Surgery for eyelid lesions is individualized to the patients particular deformity.  Frequently, patients are asked to arrive 1-2 hours prior to surgery.  This allows the nursing staff to draw appropriate lab work, start an IV and answer any further questions you may have.  An anesthesiologist will discuss anesthesia prior to surgery and answer any questions you may have.

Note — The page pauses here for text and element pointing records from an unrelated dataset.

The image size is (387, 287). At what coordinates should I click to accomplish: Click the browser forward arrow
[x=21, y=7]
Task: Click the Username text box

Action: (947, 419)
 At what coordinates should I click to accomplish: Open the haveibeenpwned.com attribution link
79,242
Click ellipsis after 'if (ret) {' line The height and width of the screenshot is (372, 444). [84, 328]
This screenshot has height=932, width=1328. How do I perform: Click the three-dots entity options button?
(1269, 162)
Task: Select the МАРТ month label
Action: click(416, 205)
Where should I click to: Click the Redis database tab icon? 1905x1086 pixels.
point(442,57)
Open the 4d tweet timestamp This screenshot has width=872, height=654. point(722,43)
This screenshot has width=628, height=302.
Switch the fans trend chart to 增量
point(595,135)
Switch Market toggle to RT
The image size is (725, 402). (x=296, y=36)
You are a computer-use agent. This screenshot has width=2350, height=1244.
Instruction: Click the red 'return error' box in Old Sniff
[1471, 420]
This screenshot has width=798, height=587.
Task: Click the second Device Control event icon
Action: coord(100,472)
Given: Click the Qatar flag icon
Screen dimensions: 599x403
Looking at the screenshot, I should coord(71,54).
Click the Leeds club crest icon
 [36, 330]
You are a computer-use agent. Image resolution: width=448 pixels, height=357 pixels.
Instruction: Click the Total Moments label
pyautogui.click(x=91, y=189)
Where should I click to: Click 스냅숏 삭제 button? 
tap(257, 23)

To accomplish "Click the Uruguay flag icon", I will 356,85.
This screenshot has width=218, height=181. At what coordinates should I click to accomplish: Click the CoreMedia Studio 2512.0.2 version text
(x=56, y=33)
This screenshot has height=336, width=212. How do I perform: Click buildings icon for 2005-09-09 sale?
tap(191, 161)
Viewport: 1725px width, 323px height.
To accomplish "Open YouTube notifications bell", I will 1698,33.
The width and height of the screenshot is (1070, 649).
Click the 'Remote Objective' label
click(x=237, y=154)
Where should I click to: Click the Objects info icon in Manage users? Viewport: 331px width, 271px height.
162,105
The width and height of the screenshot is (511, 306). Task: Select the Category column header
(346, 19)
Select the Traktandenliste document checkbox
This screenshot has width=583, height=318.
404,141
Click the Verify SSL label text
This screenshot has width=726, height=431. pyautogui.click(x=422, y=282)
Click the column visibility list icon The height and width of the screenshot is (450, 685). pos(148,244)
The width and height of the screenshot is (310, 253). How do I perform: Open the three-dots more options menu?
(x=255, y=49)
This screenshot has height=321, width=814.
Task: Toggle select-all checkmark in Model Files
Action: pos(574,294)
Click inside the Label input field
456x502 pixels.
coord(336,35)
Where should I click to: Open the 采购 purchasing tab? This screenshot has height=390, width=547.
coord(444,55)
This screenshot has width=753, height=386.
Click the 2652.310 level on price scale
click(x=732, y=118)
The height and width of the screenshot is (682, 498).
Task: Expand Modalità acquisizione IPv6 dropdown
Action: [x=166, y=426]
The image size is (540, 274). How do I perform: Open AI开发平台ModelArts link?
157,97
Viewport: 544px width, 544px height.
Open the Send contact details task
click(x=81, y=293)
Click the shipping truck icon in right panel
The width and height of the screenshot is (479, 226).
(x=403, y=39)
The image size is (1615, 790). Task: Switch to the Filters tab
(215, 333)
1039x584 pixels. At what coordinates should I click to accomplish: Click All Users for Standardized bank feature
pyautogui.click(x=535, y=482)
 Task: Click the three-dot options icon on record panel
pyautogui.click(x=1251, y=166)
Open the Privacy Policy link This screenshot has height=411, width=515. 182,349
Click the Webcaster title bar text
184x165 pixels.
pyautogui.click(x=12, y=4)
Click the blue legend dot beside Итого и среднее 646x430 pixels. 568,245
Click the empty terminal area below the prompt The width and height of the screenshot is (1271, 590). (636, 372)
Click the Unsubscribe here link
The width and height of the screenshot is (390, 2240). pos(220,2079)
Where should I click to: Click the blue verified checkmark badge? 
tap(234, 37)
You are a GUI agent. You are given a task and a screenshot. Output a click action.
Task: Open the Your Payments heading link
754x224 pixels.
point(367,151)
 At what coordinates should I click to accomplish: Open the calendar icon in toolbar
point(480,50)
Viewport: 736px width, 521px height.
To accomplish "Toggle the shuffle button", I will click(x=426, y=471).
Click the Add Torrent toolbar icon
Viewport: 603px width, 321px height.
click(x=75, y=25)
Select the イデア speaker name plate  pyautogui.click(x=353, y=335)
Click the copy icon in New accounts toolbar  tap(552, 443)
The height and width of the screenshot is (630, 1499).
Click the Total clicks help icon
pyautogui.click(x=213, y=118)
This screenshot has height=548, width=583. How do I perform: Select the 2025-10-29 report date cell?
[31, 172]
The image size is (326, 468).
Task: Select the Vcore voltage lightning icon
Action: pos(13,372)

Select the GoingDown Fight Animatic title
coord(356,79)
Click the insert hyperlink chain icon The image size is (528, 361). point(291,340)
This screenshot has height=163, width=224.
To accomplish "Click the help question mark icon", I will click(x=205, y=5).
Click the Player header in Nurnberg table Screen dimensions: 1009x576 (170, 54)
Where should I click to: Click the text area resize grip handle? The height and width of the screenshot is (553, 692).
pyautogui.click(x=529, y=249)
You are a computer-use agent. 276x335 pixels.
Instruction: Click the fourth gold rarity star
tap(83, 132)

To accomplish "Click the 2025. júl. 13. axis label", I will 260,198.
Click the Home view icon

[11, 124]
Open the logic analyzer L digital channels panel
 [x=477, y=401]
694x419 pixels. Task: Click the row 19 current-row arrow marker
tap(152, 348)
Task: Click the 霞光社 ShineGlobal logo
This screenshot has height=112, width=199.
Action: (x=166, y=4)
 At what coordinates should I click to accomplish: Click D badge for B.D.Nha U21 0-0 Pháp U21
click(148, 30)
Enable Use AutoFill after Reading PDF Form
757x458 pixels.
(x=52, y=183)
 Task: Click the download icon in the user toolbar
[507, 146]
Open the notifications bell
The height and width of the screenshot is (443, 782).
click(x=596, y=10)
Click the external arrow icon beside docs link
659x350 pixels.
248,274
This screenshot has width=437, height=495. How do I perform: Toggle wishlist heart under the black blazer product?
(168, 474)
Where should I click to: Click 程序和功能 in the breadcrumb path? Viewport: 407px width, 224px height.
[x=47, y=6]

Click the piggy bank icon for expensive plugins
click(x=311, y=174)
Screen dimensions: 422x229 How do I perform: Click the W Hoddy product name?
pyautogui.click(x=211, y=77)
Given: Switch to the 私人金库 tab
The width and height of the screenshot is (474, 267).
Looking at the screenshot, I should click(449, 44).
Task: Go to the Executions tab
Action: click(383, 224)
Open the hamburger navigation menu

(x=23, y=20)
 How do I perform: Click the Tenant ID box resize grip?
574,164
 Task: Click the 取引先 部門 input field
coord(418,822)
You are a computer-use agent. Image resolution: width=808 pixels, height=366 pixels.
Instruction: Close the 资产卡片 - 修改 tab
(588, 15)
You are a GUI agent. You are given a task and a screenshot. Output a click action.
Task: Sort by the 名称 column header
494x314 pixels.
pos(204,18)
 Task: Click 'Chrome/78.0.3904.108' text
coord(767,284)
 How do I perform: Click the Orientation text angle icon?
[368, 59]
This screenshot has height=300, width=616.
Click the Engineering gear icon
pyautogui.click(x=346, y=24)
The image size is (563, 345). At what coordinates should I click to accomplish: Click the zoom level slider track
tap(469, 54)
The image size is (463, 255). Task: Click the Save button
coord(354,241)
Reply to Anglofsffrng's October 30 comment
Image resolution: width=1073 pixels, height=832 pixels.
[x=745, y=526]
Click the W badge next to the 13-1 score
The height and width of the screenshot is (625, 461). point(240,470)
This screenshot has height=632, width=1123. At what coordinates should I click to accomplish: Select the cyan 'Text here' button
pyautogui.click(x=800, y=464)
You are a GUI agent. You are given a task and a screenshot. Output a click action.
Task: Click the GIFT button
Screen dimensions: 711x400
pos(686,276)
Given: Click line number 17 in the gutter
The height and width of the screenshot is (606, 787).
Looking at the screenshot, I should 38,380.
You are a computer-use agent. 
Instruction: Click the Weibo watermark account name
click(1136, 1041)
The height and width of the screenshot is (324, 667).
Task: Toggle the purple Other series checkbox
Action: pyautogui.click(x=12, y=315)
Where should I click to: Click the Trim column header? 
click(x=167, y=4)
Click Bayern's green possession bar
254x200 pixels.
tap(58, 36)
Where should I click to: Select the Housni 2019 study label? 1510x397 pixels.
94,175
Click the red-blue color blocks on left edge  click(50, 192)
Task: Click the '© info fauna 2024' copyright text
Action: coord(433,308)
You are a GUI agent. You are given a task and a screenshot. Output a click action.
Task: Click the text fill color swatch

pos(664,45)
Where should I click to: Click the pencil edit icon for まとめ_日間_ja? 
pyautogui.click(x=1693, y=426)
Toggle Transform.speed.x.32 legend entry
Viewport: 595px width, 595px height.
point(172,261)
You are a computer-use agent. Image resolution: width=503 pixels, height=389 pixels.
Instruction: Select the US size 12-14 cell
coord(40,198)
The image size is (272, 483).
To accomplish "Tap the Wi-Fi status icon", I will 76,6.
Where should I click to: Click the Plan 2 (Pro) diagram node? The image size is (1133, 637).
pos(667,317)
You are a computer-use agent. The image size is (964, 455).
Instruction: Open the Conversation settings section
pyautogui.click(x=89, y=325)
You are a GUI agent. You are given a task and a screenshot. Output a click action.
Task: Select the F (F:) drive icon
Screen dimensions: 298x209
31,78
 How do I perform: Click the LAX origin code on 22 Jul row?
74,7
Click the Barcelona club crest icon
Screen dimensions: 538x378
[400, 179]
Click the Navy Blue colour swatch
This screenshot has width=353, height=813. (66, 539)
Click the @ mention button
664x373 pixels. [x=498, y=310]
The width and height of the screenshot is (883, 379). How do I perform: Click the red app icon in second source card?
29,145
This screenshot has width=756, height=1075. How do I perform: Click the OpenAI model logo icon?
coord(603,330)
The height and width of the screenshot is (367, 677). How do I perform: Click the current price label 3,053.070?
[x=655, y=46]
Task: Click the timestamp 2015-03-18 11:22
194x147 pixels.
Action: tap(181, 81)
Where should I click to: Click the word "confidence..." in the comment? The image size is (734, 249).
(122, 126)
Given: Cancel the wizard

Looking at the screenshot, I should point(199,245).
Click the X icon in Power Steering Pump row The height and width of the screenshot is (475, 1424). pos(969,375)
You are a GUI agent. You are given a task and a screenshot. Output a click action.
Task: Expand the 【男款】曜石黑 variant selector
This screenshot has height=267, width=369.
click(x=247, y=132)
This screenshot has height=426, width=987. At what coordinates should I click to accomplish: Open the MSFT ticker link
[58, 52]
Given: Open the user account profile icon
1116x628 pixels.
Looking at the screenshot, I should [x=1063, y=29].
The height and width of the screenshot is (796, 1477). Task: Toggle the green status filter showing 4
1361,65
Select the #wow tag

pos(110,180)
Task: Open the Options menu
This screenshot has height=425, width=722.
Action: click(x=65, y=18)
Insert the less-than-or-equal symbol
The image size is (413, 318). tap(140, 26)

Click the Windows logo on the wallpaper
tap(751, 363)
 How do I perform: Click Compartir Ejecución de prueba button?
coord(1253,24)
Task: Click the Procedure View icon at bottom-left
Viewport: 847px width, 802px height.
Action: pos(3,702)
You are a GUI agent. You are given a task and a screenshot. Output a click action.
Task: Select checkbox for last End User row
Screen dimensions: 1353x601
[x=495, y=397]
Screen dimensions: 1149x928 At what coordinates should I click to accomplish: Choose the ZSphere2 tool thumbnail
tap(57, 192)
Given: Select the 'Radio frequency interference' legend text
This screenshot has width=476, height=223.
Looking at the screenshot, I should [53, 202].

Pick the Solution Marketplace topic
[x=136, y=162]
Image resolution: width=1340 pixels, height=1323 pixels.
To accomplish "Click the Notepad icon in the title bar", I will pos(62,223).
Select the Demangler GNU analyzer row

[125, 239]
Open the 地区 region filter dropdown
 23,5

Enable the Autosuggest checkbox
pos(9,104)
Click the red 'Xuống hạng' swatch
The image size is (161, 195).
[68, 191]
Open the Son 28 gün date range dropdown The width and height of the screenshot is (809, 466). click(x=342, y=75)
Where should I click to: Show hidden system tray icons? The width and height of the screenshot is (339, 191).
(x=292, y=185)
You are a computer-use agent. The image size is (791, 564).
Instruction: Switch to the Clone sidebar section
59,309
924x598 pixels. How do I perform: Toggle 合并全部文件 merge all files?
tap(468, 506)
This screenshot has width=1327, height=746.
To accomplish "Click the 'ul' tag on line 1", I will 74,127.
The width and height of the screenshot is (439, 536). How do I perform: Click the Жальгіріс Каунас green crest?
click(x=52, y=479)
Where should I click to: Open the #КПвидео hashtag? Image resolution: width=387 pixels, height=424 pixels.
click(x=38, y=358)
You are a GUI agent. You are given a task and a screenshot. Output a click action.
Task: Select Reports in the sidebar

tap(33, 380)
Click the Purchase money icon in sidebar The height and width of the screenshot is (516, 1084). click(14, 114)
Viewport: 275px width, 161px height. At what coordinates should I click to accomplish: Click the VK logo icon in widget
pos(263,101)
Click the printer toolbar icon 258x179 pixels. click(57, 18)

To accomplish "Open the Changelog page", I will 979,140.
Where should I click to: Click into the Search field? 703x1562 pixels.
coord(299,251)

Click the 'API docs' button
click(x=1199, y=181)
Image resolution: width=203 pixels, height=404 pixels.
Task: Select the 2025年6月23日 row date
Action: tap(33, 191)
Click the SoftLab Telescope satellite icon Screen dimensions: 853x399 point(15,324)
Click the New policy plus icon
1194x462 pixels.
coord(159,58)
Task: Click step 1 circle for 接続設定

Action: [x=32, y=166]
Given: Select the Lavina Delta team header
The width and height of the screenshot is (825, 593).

It is not uncommon in the reconstruction of eyelid deformities to need to graft tissue from one part of the body into the eyelids.  Common donor sites include the oral mucosa, skin from behind the ear, skin from the eyelid, cartilage from the ear or nose and fascia (tough fibrous tissue) from the lateral thigh.

Postoperative Care

Postoperative care after excision of eyelid lesions is individualized to the patients specific abnormality.  It is not uncommon to be instructed to leave an eye patch on for 24 hours.  The wounds patient may be instructed to clean the wounds with sterile saline solution or hydrogen peroxide twice daily and antibiotic ointment placed on the wounds.  Many patients are treated with oral antibiotics for 5-7 days after surgery.  A follow up appointment with your physician will be scheduled within 5-7 days.

Complications

Eyelid surgery is very safe.  Bruising and swelling are common and usually subsides within 1-2 weeks.  Inability to close the eye is also common during the first 1-2 weeks.  Significant scarring and pain are unusual as is infection.  As with any surgery in and around the eye, there is a risk of loss of vision.  Most experts believe that this risk is approximately 1/40,000.  Any significant postoperative bleeding, pain, redness or visual disturbances must be reported to your physician.

Most eyelid surgery is performed in the office or as an outpatient under local anesthesia.  Complications are very rare and include:  bleeding, infection, bruising, swelling, inability to close the eye, scarring and loss of vision.  Because we have a unique understanding of the eye and plastic surgery, we are frequently asked to correct eyelid deformities in other surgeon’s patients with sub optimal results.